SUPPLIED TEXT:
Similarly, the survival probabilities $P(\nu_\alpha 
\rightarrow \nu_\alpha)$ are given by
\begin{equation}
P(\nu_{\alpha} \rightarrow \nu_{\alpha})=
1- B(\nu_{\alpha} \rightarrow \nu_{\alpha})
\mbox{sin}^2(\frac{\Delta m^2}{4E}),
\end{equation}
where the oscillation  factor 
$B(\nu_{\alpha} \rightarrow \nu_{\alpha})$
 is given by
 \begin{equation}
B(\nu_{\alpha} \rightarrow \nu_{\alpha})
= 4 
 |U_{\alpha 3}|^2
(1 - |U_{\alpha 3}^2 |^2).
\end{equation}
Therefore, all the oscillation probabilities are
completely determined by the three parameters
\begin{equation}
\Delta m_{31}^2 \equiv \Delta m^2 ,~~ 
{\vert}U_{e3}{\vert}^2,~~ 
\mbox{and}~~
{\vert}U_{\mu3}{\vert}^2
\end{equation}
and oscillation probabilities are all 
inter-dependent. This is simply not the case
in the two generation case. Furthermore, in our model, we have
\begin{equation}
P(\nu_{\alpha} \rightarrow \nu_{\alpha})=
P(\nu_{\bar{\alpha}} \rightarrow \nu_{\bar{\alpha}}),
\end{equation}
without the assumption of CP conservation.

We now proceed to analyze the data using the formulas
derived   above. The data  to be 
 used in our analysis are as follows:
Bugey \cite {bugey}  $\nu_e \rightarrow \nu_x$ , CDHS,\cite
{CDHS} and CCFR84 \cite{CCFR} $\nu_\mu \rightarrow \nu _x$
and  BNL E776 \cite{BNL}, KARMEN \cite{KARMEN} and
LSND \cite{LSND} $\nu_{\mu} \rightarrow 
\nu_{e}$ experiments.

REQUIRED TASKS:
• 1. Summarize the neutrino oscillation passage in two sentences.
• 2. Which experiment listed in the neutrino oscillation passage supplies the νe → νx data?

RAW RECORDS:
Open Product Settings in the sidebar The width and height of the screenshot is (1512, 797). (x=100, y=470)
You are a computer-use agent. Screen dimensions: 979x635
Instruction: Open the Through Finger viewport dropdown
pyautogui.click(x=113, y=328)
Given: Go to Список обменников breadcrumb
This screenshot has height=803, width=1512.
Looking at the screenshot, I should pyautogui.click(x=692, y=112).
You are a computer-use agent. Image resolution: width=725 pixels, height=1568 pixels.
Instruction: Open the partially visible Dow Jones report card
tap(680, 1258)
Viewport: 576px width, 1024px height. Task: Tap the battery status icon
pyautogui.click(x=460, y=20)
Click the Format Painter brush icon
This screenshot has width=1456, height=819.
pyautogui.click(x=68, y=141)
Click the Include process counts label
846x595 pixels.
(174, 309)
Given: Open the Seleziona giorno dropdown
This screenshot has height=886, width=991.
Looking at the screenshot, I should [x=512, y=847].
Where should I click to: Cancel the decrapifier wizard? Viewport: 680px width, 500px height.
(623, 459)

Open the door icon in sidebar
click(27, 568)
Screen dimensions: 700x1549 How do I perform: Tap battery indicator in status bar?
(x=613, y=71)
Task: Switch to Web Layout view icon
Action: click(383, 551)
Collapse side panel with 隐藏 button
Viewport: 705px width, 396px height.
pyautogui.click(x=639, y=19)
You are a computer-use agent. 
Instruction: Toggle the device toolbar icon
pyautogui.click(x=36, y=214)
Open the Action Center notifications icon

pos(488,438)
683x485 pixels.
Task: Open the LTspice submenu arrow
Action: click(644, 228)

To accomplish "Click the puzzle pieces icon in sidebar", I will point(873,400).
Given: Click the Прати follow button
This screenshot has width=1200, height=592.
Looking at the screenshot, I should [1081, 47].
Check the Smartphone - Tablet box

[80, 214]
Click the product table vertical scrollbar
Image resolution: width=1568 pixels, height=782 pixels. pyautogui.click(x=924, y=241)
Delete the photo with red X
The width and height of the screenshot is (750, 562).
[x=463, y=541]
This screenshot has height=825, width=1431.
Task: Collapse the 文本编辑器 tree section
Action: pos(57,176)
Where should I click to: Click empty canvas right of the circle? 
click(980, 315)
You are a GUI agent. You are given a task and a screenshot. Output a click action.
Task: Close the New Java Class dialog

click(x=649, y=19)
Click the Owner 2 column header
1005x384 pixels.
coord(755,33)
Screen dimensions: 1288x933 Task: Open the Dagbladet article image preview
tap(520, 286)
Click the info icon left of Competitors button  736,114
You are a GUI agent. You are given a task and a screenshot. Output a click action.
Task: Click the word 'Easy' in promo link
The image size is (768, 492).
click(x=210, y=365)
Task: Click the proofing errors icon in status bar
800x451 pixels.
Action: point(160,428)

SOLUTIONS PER TASK:
• 1. All oscillation probabilities, including the survival probabilities, are completely determined by three parameters (Δm², |U_e3|², and |U_μ3|²) and are therefore inter-dependent, which is not the case with two generations, and in this model the survival probability of a neutrino equals that of its antineutrino without assuming CP conservation. The analysis uses data from the Bugey, CDHS, CCFR84, BNL E776, KARMEN, and LSND experiments.

• 2. Bugey.